Nicole Kidman não se parece com Lucille Ball, nem em visual ou voz, mas consegue dar vida à conceção que o guião tem da mulher. As melhores cenas são aquelas em que atriz interpreta atriz, delineando o lado cerebral da comédia. Outra passagem que merece destaque é um monólogo noturno e cansado, quando uma artista reflete sobre o custo do sucesso, sobre a interseção complicada entre o público e o privado. Bardem é menos bem-sucedido no papel de Desi Arnaz, mas o elenco secundário é excelente sem exceção. J.K. Simmons conquistou a nomeação para os Óscares, mas diríamos que Nina Arianda e Alia Shawkat são ainda melhores em papéis menores. Se nos concentrarmos exclusivamente no trabalho interpretativo, “Being the Ricardos” até se recomenda. Não diríamos que os atores salvam o filme, mas estão quase lá.

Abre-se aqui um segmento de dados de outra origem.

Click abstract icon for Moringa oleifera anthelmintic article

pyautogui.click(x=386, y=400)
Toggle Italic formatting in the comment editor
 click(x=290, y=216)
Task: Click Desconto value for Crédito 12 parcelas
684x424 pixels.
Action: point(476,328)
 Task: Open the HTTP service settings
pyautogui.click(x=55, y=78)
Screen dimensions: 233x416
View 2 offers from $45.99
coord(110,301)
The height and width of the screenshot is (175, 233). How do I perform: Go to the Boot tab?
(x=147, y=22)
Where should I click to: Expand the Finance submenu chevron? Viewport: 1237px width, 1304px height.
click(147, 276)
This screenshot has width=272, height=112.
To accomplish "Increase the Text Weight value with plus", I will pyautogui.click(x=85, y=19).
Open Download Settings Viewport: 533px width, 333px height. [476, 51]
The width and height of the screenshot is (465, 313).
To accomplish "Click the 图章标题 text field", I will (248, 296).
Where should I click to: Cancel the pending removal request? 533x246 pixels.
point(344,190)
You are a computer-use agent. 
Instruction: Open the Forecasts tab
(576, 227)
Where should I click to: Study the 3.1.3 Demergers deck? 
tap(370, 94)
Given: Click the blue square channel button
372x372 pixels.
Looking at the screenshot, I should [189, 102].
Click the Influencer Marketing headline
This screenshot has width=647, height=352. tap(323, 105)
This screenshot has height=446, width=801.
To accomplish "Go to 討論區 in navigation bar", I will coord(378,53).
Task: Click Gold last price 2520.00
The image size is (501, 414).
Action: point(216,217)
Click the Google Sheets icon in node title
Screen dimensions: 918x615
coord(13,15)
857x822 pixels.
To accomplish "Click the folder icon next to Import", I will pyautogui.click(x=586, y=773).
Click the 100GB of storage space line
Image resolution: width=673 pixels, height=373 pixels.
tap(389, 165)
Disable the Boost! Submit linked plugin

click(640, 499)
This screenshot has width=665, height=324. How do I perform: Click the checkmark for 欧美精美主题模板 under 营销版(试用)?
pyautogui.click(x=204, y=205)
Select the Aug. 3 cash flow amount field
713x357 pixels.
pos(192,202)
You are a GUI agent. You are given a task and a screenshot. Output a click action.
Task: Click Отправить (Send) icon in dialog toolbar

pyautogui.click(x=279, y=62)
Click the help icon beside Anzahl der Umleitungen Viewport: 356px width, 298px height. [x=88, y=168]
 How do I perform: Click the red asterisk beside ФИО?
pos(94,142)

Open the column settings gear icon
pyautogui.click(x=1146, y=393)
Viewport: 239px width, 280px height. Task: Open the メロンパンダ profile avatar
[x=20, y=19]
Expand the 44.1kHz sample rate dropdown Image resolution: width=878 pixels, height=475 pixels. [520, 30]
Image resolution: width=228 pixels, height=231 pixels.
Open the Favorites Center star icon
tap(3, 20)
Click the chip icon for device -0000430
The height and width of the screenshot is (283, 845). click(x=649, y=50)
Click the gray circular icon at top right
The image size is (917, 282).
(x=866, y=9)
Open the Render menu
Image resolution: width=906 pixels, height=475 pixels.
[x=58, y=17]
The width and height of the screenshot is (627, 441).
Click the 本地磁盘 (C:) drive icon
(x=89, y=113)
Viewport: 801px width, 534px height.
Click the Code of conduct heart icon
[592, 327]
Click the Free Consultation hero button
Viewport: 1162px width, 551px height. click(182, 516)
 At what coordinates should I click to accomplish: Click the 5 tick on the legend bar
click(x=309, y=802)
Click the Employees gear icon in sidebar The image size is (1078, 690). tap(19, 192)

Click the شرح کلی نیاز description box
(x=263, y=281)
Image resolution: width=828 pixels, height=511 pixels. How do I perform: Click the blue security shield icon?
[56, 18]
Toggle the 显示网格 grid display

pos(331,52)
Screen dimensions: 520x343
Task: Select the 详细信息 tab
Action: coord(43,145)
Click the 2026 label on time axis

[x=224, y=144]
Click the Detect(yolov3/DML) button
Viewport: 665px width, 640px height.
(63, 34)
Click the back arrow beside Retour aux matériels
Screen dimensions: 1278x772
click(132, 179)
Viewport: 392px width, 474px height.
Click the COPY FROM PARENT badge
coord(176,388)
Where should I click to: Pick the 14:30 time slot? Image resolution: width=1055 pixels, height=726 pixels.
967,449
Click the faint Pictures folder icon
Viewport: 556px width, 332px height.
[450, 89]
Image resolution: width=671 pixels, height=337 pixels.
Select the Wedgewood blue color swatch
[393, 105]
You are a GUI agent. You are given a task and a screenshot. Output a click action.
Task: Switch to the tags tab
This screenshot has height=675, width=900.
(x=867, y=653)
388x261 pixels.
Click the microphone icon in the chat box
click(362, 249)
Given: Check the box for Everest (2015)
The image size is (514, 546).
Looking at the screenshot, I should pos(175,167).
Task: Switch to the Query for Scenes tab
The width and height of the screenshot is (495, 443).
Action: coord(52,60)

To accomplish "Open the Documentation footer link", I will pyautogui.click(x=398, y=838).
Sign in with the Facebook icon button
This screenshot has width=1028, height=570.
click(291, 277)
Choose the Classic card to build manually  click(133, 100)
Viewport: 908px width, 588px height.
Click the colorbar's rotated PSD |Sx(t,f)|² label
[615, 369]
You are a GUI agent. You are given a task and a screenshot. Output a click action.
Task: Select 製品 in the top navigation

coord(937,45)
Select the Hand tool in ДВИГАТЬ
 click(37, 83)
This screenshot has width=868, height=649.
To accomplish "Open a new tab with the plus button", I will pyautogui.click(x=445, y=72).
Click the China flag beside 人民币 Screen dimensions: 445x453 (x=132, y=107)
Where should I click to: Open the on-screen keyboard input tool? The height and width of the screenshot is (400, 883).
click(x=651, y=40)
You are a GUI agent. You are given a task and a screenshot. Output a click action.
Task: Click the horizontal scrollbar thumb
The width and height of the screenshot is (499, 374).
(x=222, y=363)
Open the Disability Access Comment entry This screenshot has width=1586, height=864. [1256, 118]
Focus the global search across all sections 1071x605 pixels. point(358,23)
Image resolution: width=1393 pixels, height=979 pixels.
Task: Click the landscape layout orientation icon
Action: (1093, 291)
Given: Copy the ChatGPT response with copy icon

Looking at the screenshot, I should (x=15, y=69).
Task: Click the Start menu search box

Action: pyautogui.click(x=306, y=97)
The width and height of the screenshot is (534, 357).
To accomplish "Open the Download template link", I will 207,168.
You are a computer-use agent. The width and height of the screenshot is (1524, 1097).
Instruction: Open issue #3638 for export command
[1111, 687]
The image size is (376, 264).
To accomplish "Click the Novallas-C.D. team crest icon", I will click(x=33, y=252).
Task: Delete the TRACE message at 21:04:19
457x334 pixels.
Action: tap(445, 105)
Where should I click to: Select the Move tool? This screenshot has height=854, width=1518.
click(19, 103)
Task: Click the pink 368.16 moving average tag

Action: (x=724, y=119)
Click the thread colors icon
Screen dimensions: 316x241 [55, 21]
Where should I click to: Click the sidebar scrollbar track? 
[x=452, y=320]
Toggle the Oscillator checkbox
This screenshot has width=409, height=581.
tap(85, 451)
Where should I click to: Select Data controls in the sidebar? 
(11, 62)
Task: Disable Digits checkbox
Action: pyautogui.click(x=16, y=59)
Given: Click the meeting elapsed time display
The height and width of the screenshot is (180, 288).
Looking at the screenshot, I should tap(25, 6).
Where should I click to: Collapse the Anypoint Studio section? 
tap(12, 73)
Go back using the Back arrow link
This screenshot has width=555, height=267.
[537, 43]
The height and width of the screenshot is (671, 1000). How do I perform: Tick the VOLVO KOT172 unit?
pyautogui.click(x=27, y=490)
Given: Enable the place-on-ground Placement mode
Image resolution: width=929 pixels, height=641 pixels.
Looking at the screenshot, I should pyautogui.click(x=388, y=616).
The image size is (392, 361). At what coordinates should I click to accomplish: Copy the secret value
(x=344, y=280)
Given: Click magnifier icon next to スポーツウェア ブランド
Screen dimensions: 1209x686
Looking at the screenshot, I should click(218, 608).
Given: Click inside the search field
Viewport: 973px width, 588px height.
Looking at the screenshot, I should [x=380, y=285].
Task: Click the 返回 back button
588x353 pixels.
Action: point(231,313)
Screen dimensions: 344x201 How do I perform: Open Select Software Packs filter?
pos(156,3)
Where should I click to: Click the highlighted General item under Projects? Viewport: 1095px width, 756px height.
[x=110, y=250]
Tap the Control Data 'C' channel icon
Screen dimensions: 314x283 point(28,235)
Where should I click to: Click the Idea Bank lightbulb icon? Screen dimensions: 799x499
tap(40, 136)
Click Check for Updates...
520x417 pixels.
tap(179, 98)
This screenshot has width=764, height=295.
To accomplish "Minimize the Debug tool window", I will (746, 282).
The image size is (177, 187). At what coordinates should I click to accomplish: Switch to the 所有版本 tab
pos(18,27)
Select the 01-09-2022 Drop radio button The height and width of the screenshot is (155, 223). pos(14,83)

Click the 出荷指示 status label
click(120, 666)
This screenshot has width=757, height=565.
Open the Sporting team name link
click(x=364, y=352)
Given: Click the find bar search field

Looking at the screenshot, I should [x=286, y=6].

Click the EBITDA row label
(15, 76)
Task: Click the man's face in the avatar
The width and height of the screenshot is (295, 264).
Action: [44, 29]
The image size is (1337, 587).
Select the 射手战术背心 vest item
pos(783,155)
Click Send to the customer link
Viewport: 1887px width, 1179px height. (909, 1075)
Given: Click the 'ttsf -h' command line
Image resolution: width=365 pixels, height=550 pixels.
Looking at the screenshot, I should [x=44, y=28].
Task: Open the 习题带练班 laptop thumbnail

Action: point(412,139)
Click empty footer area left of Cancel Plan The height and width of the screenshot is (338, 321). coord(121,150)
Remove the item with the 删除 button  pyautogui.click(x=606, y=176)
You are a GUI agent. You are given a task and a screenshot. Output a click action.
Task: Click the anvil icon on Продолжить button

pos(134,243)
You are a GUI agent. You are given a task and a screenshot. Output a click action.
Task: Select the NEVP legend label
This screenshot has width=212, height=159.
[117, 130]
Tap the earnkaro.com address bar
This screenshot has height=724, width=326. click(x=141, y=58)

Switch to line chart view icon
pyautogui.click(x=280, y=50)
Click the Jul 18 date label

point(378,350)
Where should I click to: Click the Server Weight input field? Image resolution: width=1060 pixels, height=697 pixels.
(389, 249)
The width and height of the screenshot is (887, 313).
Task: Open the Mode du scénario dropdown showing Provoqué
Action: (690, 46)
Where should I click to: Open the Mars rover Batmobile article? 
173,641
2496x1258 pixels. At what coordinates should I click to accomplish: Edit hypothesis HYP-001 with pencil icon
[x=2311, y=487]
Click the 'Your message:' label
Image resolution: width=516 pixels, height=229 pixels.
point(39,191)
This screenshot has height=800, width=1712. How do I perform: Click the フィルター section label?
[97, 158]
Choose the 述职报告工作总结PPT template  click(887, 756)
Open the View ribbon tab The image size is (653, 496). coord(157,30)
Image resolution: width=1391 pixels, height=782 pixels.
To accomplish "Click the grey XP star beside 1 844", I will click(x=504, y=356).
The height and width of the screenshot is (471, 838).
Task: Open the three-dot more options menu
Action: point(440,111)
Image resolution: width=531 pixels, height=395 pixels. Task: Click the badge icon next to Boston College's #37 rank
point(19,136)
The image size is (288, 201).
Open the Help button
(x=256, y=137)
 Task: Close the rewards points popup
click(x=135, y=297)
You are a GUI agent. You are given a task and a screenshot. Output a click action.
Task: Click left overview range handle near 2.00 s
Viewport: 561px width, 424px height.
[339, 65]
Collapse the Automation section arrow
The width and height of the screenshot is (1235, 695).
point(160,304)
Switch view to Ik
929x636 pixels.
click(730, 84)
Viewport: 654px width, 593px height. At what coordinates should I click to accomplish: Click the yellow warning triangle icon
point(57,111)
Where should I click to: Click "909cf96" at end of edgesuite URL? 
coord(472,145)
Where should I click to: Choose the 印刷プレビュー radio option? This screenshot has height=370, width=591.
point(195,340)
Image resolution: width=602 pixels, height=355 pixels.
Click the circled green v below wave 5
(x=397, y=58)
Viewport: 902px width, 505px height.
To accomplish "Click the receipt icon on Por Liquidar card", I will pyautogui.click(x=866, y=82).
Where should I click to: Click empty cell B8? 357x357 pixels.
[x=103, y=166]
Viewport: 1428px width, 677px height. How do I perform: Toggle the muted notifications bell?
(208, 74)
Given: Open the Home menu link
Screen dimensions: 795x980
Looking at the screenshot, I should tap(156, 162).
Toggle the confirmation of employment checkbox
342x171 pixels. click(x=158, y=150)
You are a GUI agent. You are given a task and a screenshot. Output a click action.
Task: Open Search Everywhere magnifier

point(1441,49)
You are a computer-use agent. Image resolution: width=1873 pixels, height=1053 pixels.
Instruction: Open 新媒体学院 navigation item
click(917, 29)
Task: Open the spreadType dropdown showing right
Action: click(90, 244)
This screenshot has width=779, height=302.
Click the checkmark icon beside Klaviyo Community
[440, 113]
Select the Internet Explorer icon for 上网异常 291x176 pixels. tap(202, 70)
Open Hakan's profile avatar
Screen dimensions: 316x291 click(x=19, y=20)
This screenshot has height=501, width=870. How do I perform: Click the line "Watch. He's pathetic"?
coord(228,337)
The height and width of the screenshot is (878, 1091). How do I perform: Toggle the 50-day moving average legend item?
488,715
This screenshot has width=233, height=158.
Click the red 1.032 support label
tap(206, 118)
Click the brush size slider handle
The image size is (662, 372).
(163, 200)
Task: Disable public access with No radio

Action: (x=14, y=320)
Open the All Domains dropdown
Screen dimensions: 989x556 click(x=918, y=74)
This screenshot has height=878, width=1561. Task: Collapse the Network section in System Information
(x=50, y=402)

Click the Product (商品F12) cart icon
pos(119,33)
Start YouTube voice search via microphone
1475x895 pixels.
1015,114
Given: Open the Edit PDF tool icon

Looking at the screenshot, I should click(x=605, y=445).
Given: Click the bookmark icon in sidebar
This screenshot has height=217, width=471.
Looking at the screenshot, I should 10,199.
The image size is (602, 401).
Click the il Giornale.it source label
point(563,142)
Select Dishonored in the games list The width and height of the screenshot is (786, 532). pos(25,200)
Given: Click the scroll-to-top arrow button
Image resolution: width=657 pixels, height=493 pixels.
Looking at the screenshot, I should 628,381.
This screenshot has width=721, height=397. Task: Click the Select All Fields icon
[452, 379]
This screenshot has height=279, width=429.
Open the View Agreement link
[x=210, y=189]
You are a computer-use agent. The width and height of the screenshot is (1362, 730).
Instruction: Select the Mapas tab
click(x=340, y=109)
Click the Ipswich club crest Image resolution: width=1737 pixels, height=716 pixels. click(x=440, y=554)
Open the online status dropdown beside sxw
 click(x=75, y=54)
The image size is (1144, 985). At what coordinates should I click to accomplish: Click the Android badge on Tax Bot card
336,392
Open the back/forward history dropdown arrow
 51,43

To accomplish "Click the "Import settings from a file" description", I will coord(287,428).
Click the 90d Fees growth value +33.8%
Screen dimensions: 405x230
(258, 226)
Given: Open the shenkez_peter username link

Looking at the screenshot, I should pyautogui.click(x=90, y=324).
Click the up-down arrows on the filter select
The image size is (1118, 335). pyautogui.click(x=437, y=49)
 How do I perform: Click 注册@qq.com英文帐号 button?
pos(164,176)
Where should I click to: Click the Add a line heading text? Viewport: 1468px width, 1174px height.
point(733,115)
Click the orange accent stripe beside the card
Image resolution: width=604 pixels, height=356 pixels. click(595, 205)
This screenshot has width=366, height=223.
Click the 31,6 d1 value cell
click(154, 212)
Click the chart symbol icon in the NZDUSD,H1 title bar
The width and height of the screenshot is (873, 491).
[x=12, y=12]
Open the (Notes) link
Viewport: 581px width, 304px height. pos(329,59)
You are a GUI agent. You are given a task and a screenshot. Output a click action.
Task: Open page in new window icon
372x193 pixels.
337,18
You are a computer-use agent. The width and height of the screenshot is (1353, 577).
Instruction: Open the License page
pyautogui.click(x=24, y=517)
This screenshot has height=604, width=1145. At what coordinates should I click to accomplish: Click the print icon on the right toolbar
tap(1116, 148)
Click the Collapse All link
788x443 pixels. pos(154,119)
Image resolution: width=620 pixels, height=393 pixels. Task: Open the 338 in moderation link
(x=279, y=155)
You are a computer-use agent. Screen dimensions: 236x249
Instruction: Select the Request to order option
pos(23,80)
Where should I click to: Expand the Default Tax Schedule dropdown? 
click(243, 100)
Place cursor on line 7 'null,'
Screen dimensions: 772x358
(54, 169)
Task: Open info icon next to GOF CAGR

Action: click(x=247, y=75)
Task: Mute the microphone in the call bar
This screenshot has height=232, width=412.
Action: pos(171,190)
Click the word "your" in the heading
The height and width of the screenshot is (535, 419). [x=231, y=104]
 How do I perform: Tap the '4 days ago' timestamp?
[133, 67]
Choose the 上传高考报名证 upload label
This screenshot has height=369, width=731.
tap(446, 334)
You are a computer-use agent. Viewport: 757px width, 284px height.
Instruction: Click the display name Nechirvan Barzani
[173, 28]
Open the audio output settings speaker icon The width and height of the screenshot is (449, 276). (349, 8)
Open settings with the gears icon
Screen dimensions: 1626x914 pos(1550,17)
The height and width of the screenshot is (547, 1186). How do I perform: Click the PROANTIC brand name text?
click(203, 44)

Being the Ricardos, em análise
Being The Ricardos Amazon

Movie title: Being the Ricardos

Date published: 12 de March de 2022

Director(s): Aaron Sorkin

Actor(s): Nicole Kidman, Javier Bardem, J.K. Simmons, Nina Arianda, Tony Hale, Alia Shawkat, Jake Lacy, Clark Gregg

Genre: Drama, Biografia, Histórico, 2021, 131 min

  • Cláudio Alves - 45
  • Rui Ribeiro - 80
63

CONCLUSÃO:

“Being the Ricardos” é mais uma prova que Aaron Sorkin se devia ficar pela escrita pois, quando tem de encarar as responsabilidades de realizador, perdem os filmes qualidade e perde o espetador a paciência. Pelo menos, a sua direção de atores está bem calibrada, até quando as escolhas de casting são dúbias. Nicole Kidman, nomeada para o Óscar de Melhor Atriz, é razão suficiente para tornar o filme em visionamento obrigatório.

O MELHOR: Nicole Kidman e Nina Arianda são as verdadeiras estrelas da fita. Oxalá o filme fosse todo sobre as duas atrizes, sua colaboração profissional e tensões particulares. Não nomearíamos Kidman para o Óscar, mas a indicação também não merece desdém – como sempre, nunca devemos duvidar dos seus talentos.

O PIOR: A estrutura disfuncional, as piadas feias sobre Judy Holliday e aquela deplorável salva de palmas a J. Edgar Hoover.